Collected data:
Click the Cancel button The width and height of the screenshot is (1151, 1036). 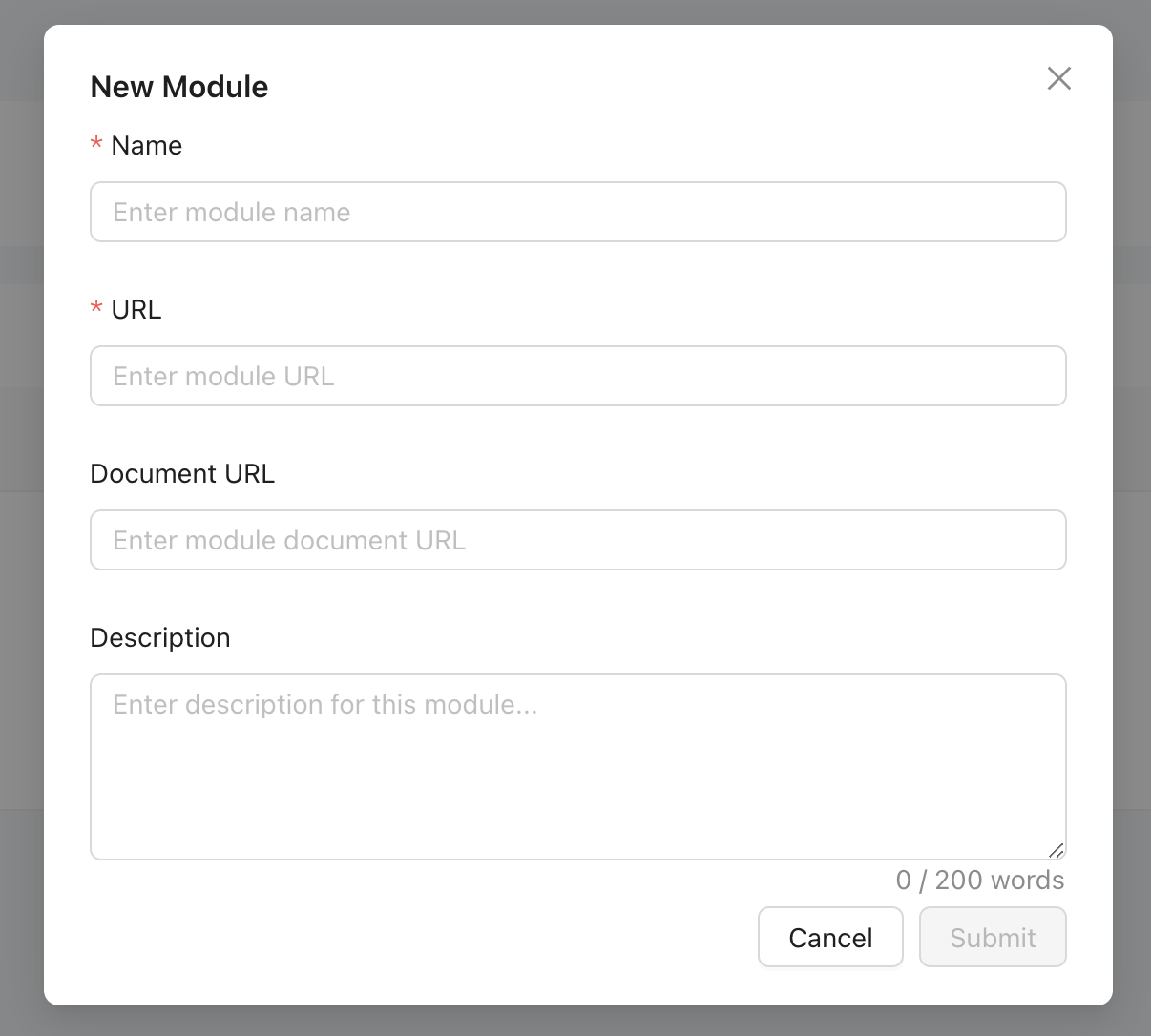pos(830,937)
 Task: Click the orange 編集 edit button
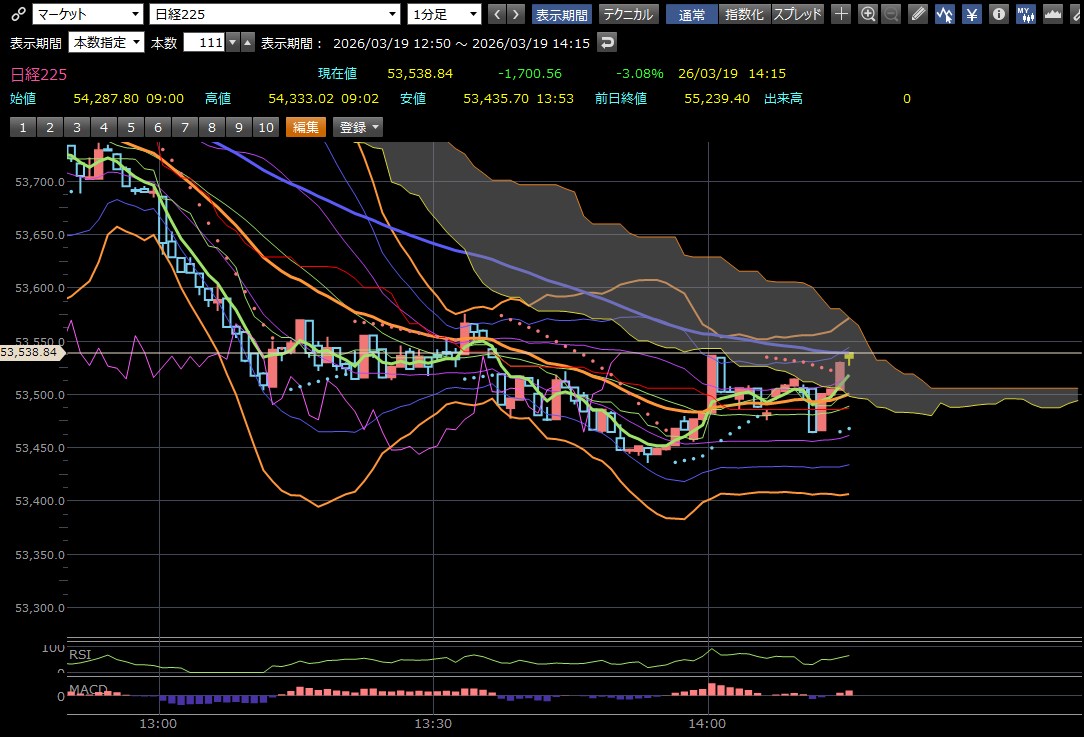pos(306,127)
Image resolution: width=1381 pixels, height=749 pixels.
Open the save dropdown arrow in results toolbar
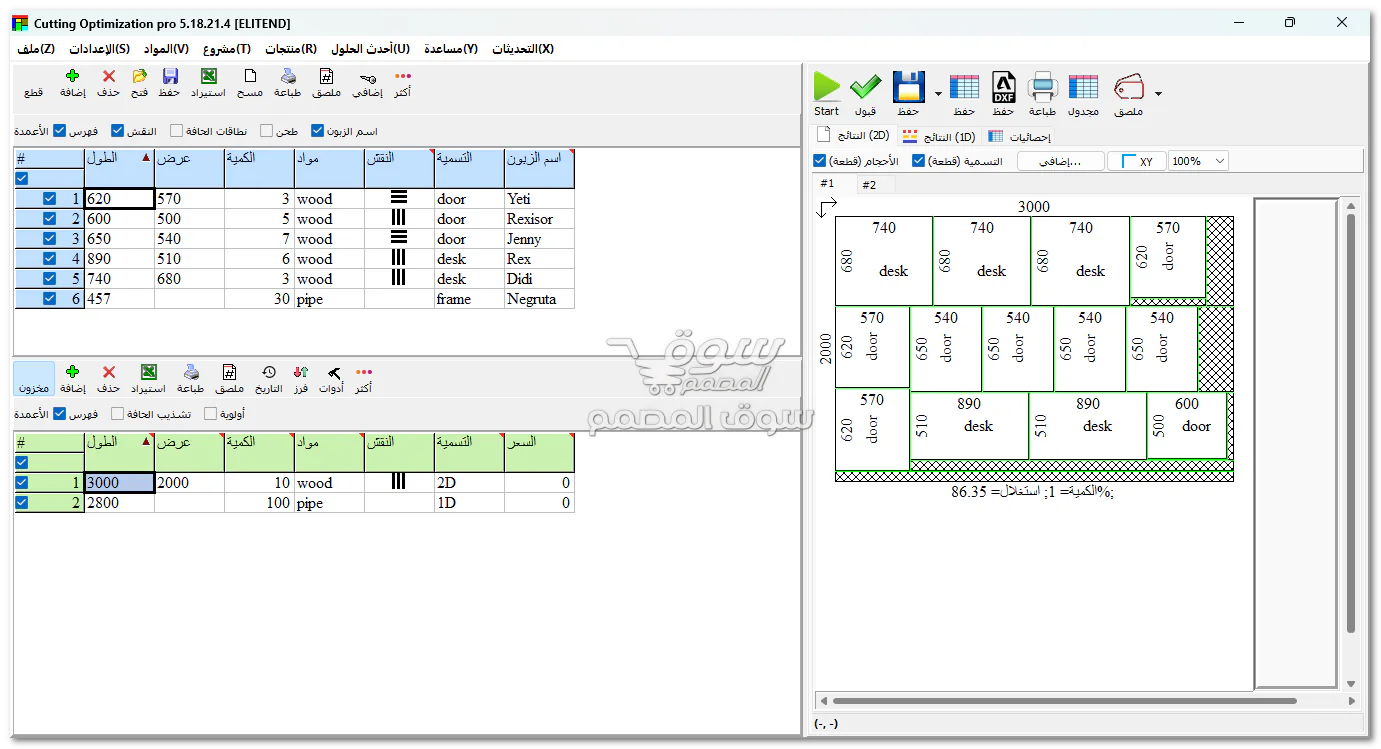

**Your task:**
Set down exactly, and only, the lines from the one holding "Image resolution: width=1381" to the end of the records above, leaving every picture out.

**Response:**
Image resolution: width=1381 pixels, height=749 pixels.
Open the save dropdown arrow in results toolbar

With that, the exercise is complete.